I'm totally new to Math Induction. I have a question on using Math Induction proof with union and intersections.
Here's the initial problem: Prove that, for if C, D1, D2, …, Dn are n + 1 sets, that
$$C\bigcap(\bigcup_{i=1}^nD_i)=\bigcup_{i=1}^n(C \bigcap D_i)$$
Basis step.
Prove P(1).
$$P(1):C \bigcap D_i = C \bigcap D_i$$
Induction step
Write out P(k) by replacing “n” with “k” in the original equation.
$$P(k): C\bigcap(\bigcup_{i=1}^kD_i)=\bigcup_{i=1}^k(C \bigcap D_i)$$
Proof
Using the assumption that P(k) is true, add k+1 on the left-hand side and replace “k” with “k+1” to the right-hand side.
$$P(k+1): C\bigcap(\bigcup_{i=1}^{k+1}D_i)=C \bigcap((\bigcup_{i=1}^kD_i)\bigcup D_{k+1})$$
RHS (associative properties - change the grouping )

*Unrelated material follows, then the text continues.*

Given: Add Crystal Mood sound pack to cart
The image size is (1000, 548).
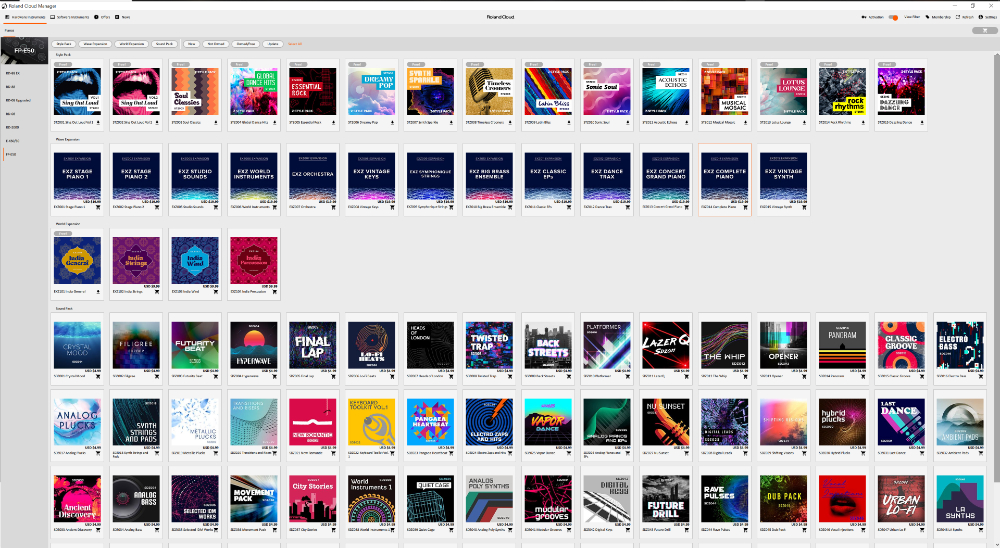Looking at the screenshot, I should pyautogui.click(x=98, y=377).
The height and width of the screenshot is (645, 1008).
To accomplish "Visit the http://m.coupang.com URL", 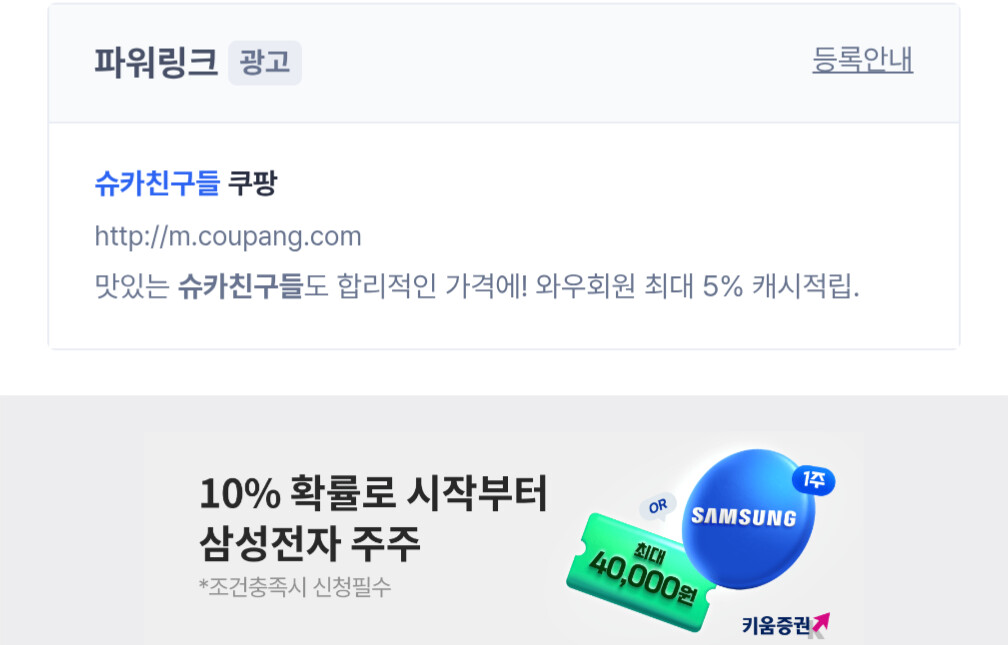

$$=C \bigcap(\bigcup_{i=1}^kD_i)\bigcup D_{k+1})$$
Question: are we just replacing the k with k+1? if so why? or am I totally off?
RHS of P(k+1)
$$=C \bigcap(\bigcup_{i=1}^{k+1}D_i)$$
We want to prove that: $$ C \cap \left( \bigcup_{i=1}^{n} D_i \right) = \bigcup_{i=1}^{n} (C \cap D_i) $$
The first step is to prove that it holds for some value of $n$. It is obvious that the equality is verified for $n=1$, so we can proceed. We assume that the equality holds for some $n$, and we prove that this implies that the equation holds for $n+1$. Pay attention to this step: we are proving that, if the equality holds for $n$, then it also holds for $n+1$. Since we know that $n=1$ is true, this will lead us to conclude that $n=2$ holds. But then, $n=3$ holds, and so on. This is how proof by induction works. So we suppose that the equality is verified for some $n$, and we want to prove that this implies: $$ C \cap \left( \bigcup_{i=1}^{n+1} D_i \right) = \bigcup_{i=1}^{n+1} (C \cap D_i) $$ Note that the LHS can be rewritten as: $$ C \cap \left(\left( \bigcup_{i=1}^{n} D_i \right)\cup D_{n+1}\right) $$ By the distributive law, $A \cap (B \cup C) = (A \cap B) \cup (A \cap C)$. Thus, we obtain: $$ C \cap \left(\left( \bigcup_{i=1}^{n} D_i \right) \cup D_{n+1}\right) = \left(C \cap \left( \bigcup_{i=1}^{n} D_i \right)\right) \cup (C \cap D_{n+1}) $$ But, using the inductive assumption, this is the same as: $$ \left( \bigcup_{i=1}^{n} (C \cap D_i) \right) \, \cup \, (C \cap D_{n+1}) $$ which is equal to $$ \bigcup_{i=1}^{n+1} (C \cap D_i) $$ as we wanted to prove. Thus, the proof by induction is complete.